Re: 2.5.74-mm3 OOM killer fubared ?

From: Richard B. Johnson (root@chaos.analogic.com)
Date: Thu Jul 10 2003 - 08:34:35 EST


On Thu, 10 Jul 2003, Miquel van Smoorenburg wrote:

> In article <20030710112728.GX15452@holomorphy.com>,
> William Lee Irwin III <wli@holomorphy.com> wrote:
> >On Thu, Jul 10, 2003 at 11:14:59AM +0000, Miquel van Smoorenburg wrote:
> >> Enough memory free, no problems at all .. yet every few minutes
> >> the OOM killer kills one of my innfeed processes.
> >> I notice that in -mm3 this was deleted relative to -vanilla:
> >>
> >> -
> >> - /*
> >> - * Enough swap space left? Not OOM.
> >> - */
> >> - if (nr_swap_pages > 0)
> >> - return;
> >> .. is that what causes this ? In any case, that should't vene matter -
> >> there's plenty of memory in this box, all buffers and cached, but that
> >> should be easily freed ..
> >
> >This means we're calling into it more often than we should be.
> >Basically, we hit __alloc_pages() with __GFP_WAIT set, find nothing
> >we're allowed to touch, dive into try_to_free_pages(), fall through
> >scanning there, sleep in blk_congestion_wait(), wake up again, try
> >to shrink_slab(), find nothing there either, repeat that 11 more times,
> >and then fall through to out_of_memory()... and this happens at at
> >least 10Hz.
> >
> > since = now - lastkill;
> > if (since < HZ*5)
> > goto out_unlock;
> >
> >try s/goto out_unlock/goto reset/ and let me know how it goes.
>
> But that will only change the rate at which processes are killed,
> not the fact that they are killed in the first place, right ?
>
> As I said I've got plenty memory free ... perhaps I need to tune
> /proc/sys/vm because I've got so much streaming I/O ? Possibly,
> there are too many dirty pages so cleaning them out faster might
> help (and let pflushd do it instead of my single-threaded app)
>

The problem, as I see it, is that you can dirty pages 10-15 times
faster than they can be written to disk. So, you will always
have the possibility of an OOM situation as long as you are I/O
bound. FYI, you can read/write RAM at 1,000+ megabytes/second, but
you can only write to disk at 80 megabytes/second with the fastest
SCSI around, 40 megabytes/second with ATA, 20 megabytes/second with
IDE/DMA, 10 megabytes/second with PIOW, etc. There just aren't
any disks around that will run at RAM speeds so buffered I/O will
always result in full buffers if the I/O is sustained. To completely
solve the OOM situation requires throttling the generation of data.

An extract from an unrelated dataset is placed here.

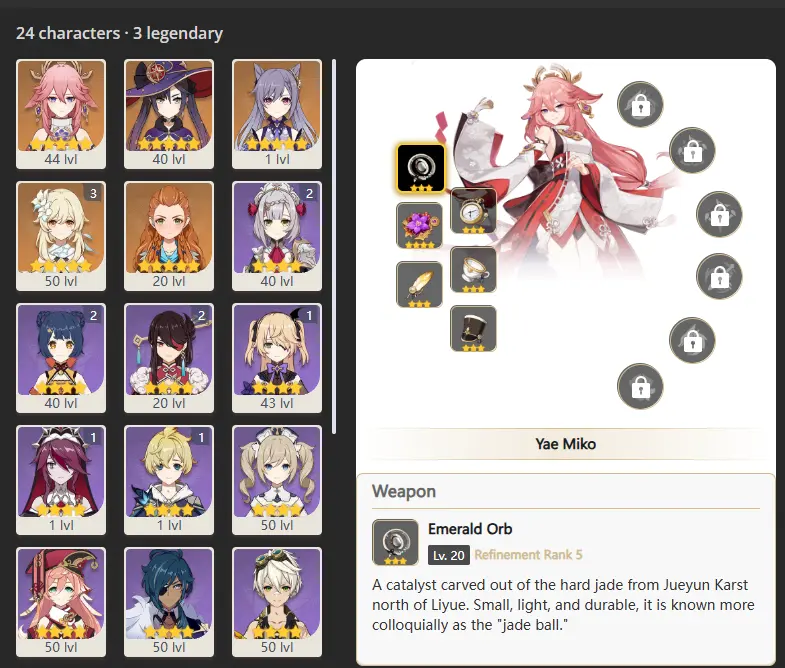This screenshot has width=785, height=668.
Task: Click the character list vertical scrollbar
Action: coord(334,247)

It is only when the data generation rate is less than or equal to
the data storage rate that you can generate data forever.

A possibility may be to not return control to the writing process
(including swap), until the write completes if RAM gets low. In
other words, stop buffering data in RAM in tight memory situations.
This forces all the tasks to wait and, therefore slows down the
dirty-page and data generation rate to match the RAM available.

Cheers,
Dick Johnson
Penguin : Linux version 2.4.20 on an i686 machine (797.90 BogoMips).
Why is the government concerned about the lunatic fringe? Think about it.